Some projects go beyond Vise-Grips and duct tape. Sometimes the only thing that will get the job done is a fully equipped metalworking shop with a 32 square foot CNC machine. But those things cost a fortune, and who has room for one, anyway? TechShop does.

This is Where the Magic Happens. These are our favorite temples of technology—secret spots where gadgets and culture converge. Welcome!


Techshop is a group of workshops with tons of equipment, capable instructors, and a community of like-minded builders. On a given day in the shop, you'll find people restoring motorcycles, fabricating prototypes, making furniture, sandblasting salvaged metal—just about anything, really. Techshop was founded in 2006 by Jim Newton, an accomplished Battlebots gladiator and the former full-time Science Advisor on MythBusters. After debuting in Raleigh, NC, the company has expanded to San Francisco, Menlo Park, San Jose, and Detroit, with plans to open locations in Brooklyn, D.C., and Pittsburgh.

Gizmodo recently toured Techshop San Francisco, a space in an old printing warehouse formerly owned by the SF Chronicle. The gallery above shows a few of the incredible things we saw. While the specific machines vary by location, each Techshop is set up with a machine shop, woodworking shop, automotive bay, crafting area (for jewelry production and fabric work), and general work area. Tools range from run-of-the-mill lathes, drill presses, and sewing machines, to state-of-the-art plastic injection molds, CNC machines, waterjet cutters, laser cutters, and everything in between.

Now, Techshop doesn't just let anybody play around with the heavy machinery. The workshop is a member-driven enterprise—dues run about $100 a month. And each member, before being let loose on a particular device, will have to prove his or her competence by first passing a basic safety course. The workshop also offers Pathway classes to help develop the skills necessary to use a machine's (and your own ) full potential. Project classes teach techniques based on a specific in-class project.


It's an amazing resource. Where else could you learn ironworking, powder coating, electronics soldering, designing in CAD, and the basics of bookbinding—all under one roof?

Name: Techshop

Location: San Francisco, Menlo Park, San Jose, Raleigh, Detroit—and soon DC, Pittsburgh, and Brooklyn.

Money Invested: North of $1 million.

Prized Possession: The Flow Waterjet cutter, one of just a handful of such devices available on the West Coast for public use. As Techshop rep Carrie Motamedi told Gizmodo, "The Flow waterjet has the biggest WOW factor for members. They were really excited about getting those—they can cut through 6 inches of almost anything. So we have people doing everything from cutting sterling silver for jewelry to full kitchen countertops."

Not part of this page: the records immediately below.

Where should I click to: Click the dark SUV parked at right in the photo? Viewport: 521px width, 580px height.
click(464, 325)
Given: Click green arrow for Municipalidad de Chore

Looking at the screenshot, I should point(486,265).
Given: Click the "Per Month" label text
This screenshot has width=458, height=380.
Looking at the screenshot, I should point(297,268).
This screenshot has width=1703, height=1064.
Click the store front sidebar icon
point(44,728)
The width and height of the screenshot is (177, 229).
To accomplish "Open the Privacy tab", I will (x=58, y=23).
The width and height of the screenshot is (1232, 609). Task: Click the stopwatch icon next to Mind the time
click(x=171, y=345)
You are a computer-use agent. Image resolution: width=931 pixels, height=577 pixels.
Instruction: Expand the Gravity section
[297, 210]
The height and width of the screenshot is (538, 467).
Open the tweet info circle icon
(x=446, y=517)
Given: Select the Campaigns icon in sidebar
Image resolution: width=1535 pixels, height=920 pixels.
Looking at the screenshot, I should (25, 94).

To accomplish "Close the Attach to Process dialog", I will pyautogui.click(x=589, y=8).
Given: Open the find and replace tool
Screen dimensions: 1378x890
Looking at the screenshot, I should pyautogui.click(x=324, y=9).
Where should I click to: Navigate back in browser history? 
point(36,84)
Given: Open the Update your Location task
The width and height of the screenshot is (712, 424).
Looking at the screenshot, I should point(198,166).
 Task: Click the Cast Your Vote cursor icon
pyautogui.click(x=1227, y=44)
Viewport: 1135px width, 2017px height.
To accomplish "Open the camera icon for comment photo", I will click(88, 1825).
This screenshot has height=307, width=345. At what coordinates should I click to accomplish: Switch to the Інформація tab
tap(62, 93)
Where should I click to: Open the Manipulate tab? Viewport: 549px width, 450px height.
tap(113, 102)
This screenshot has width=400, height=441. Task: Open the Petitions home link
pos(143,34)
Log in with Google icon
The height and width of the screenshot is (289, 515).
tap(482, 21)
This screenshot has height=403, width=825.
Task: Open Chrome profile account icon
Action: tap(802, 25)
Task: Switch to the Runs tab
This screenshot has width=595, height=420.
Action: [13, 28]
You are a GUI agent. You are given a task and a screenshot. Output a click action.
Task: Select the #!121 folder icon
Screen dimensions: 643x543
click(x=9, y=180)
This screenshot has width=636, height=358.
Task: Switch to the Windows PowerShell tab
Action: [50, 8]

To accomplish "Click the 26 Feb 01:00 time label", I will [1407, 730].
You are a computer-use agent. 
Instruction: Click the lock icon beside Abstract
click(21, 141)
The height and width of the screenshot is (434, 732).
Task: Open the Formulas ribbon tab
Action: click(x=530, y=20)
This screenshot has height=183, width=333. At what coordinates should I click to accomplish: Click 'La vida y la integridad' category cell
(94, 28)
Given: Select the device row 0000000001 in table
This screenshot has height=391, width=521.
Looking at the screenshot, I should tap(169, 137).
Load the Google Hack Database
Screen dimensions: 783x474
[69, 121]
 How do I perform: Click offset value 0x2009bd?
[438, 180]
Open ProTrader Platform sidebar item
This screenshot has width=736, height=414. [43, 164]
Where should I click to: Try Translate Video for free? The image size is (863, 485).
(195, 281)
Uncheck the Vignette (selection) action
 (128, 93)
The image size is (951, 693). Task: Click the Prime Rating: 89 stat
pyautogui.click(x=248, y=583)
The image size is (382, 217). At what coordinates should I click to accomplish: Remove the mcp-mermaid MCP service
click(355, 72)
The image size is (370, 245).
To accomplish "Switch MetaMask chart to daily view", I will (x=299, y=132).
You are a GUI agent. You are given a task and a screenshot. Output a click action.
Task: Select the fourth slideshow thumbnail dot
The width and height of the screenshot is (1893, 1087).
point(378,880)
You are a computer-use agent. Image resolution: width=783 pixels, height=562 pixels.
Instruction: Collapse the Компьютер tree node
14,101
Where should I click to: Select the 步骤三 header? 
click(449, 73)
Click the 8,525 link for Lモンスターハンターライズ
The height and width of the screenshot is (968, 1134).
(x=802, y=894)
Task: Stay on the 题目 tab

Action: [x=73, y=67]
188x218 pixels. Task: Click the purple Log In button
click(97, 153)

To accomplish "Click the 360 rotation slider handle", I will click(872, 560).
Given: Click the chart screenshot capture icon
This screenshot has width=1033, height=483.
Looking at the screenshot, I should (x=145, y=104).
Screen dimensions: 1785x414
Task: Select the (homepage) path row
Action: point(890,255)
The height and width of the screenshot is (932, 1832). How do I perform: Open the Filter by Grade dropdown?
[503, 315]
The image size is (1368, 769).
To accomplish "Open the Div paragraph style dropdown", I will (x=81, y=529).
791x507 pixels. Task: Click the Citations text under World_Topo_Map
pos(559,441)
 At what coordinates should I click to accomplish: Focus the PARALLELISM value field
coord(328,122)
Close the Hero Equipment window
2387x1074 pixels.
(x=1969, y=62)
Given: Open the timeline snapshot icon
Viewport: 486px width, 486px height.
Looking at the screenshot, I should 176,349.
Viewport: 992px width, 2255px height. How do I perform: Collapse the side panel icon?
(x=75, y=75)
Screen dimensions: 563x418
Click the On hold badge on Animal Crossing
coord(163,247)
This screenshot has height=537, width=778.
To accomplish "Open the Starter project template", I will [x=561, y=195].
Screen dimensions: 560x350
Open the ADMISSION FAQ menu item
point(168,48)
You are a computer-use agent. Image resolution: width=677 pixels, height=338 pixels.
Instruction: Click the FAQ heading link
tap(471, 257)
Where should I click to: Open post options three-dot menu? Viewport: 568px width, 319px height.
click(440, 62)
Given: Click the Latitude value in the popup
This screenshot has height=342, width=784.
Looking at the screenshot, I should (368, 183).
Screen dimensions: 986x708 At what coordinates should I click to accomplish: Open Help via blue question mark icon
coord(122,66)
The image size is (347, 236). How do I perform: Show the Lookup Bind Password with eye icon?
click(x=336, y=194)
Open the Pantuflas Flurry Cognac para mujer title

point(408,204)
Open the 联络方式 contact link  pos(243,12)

Theft Deterrent: Dragging a 4-foot x 8-foot CNC machine through downtown San Francisco is sure to attract attention. But, moreover, the sense of community and teamwork keeps people's sticky fingers off the equipment.

Geekiest Gear: In the woodshop hangs a wall clock—built from an expended SawStop table saw blade and brake.

On the Wish List: "3D printing is becoming more popular," Motamedi says, "so we have our eye on making sure we have offerings to support members needs there. We already have 3D printing services and printers on site. And our partnership with Autodesk, who has expertise in 3D design, is a huge plus for members. But this is one area that is growing fast."

Visitors are greeted by a hand built roadster constructed by some two dozen team members.

This is the machine shop, where members can use the milling machines, lathes, drills, rollers, CNC cutters, and other metal working tools. The sand blasting cabinet, powder coat station and oven are located in the rear.

Another shot of the machine shop.

The machine shop also features a waterjet CNC machine.

Upstairs from the machine shop is the general area space, where members can work on projects, access the full Autodesk Suite, and collaborate with one another.

The Ninja Standing Desk is a portable work space that can be hung from virtually any vertical surface. Invented by Dan McDonley and developed at TechShop SF over the course of 10 months, the NSD has already exceeded its Kickstarter goal.

The Super Mario Bros. Coin Lamp that we featured back in February was actually designed by the guys at Prototank, a hardware prototyping group based in Techshop SF.

One of the many classes held at Techshop, this one was and SBU for the laser cutters.

The Techshop's machine offerings also cover a wide range of craft working.

The results of one such craft work class.